By Daniel Steinvorth and Bernhard Zand
A conviction repeatedly expressed by political scientists and Middle East experts is that democracy needs to take root and grow within these societies and that institutional mechanisms need to be put in place that would help to achieve a balanced accommodation of interests. What this may mean in practice can be seen in those places where democracy, in the Western sense of the term, has developed the furthest.
Countries like Qatar, Oman, and the United Arab Emirates appear to be ruled by sheikhs and emirs who don't even pretend to care what their subjects think. At least that's the reputation they have. But that's not altogether true. None of the decisions issued by the palaces in Doha, Masqat, or Abu Dhabi is something the rulers have determined in isolation from the rest of society. They all navigate the choppy waters of political decision-making with the help of a complex steering mechanism that has evolved over centuries and proven to be surprisingly effective even in the age of globalization, the "majlis", an informal council that can parley for nights, weeks, or even months and in the end may not resolve every issue discussed but, as a rule, arrives at compromises that the parties involved can live with.
Paternalism and Islamic Egalitarianism
The oil wealth as well as the ethnic and religious homogeneity of the Gulf states no doubt makes the job of governing them easier, but at the same time there is no lack of potential dangers and conflicts. A dominant neighbor, Saudi Arabia, is under the influence of Wahhabism, an ultraconservative form of Sunni Islam. Across the Persian Gulf they face Iran, a country ruled by Shiites who make no bones about their hegemonial ambitions. Oil production has created immeasurable wealth for some areas and tribes. Without their support others would still be milking camels and diving for pearls to make a living. Rapid and large-scale development has drawn in millions of foreigners, making the native populations minorities in their own countries.

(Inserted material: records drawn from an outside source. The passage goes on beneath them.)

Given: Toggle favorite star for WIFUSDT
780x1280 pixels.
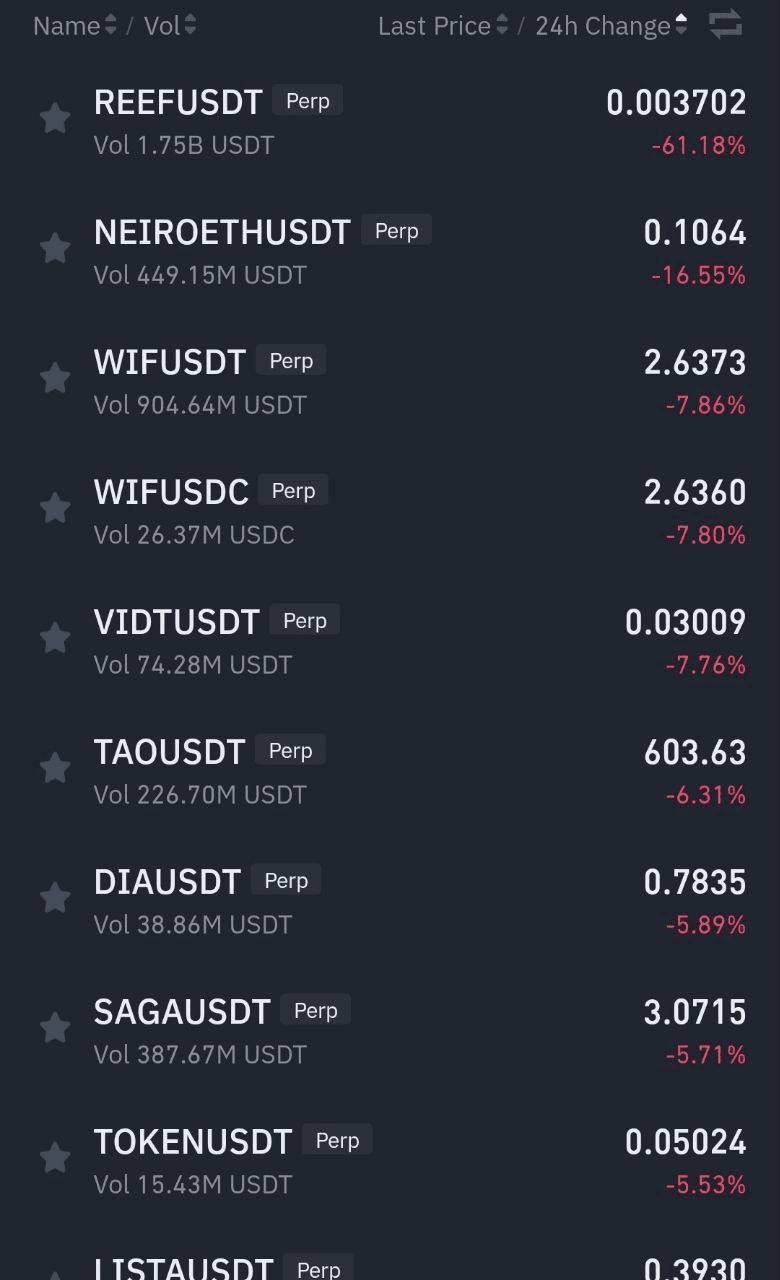Looking at the screenshot, I should 55,378.
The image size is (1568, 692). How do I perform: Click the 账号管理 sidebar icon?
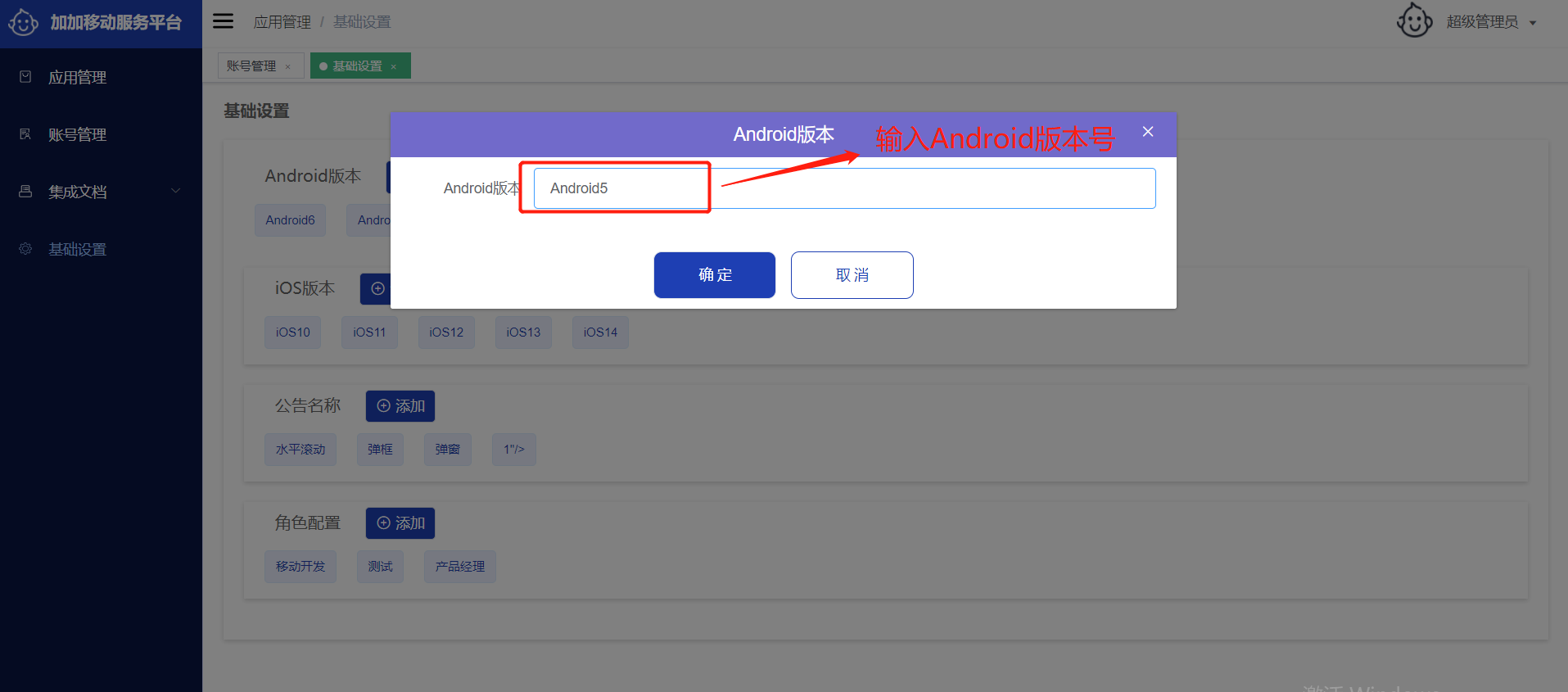tap(25, 134)
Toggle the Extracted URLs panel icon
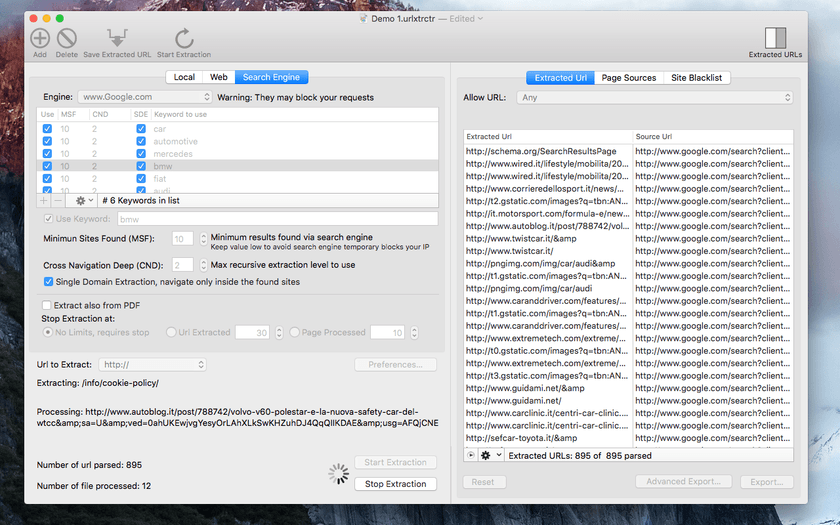 tap(775, 39)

These countries have always been faced with fundamental decisions. Who gets how much of the oil revenues? Where do the Gulf countries stand in the conflict between Washington, upon whom they are dependent for protection, and Tehran, which they need as a trading partner? How far should they go in opening up their societies? As far as the Sheikh of Dubai, who brings in millions of Western tourists? Or as far as the Emirate of Sharjah, where alcohol consumption is prohibited?

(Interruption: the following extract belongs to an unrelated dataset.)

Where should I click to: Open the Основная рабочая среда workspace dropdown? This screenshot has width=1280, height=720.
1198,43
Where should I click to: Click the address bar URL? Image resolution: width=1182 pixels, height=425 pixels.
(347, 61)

None of these decisions is ever made without prior consultation. How this is done is determined in part by the paternalism of tribal society and in part by Islamic egalitarianism. Someone who has an issue he wants resolved either goes to the majlis himself or has an older and more influential cousin speak for him there. Despite efforts to the contrary undertaken by the secular regimes in Iraq, Syria, and Egypt, tribal and family connections continue to be a much stronger social glue in Arab societies than political parties or labor unions. The informal nature of these meetings -- dozens of men, all in white dishdashas, nibbling on dates and nuts and sipping tea -- clearly reflects just how flat hierarchies here are.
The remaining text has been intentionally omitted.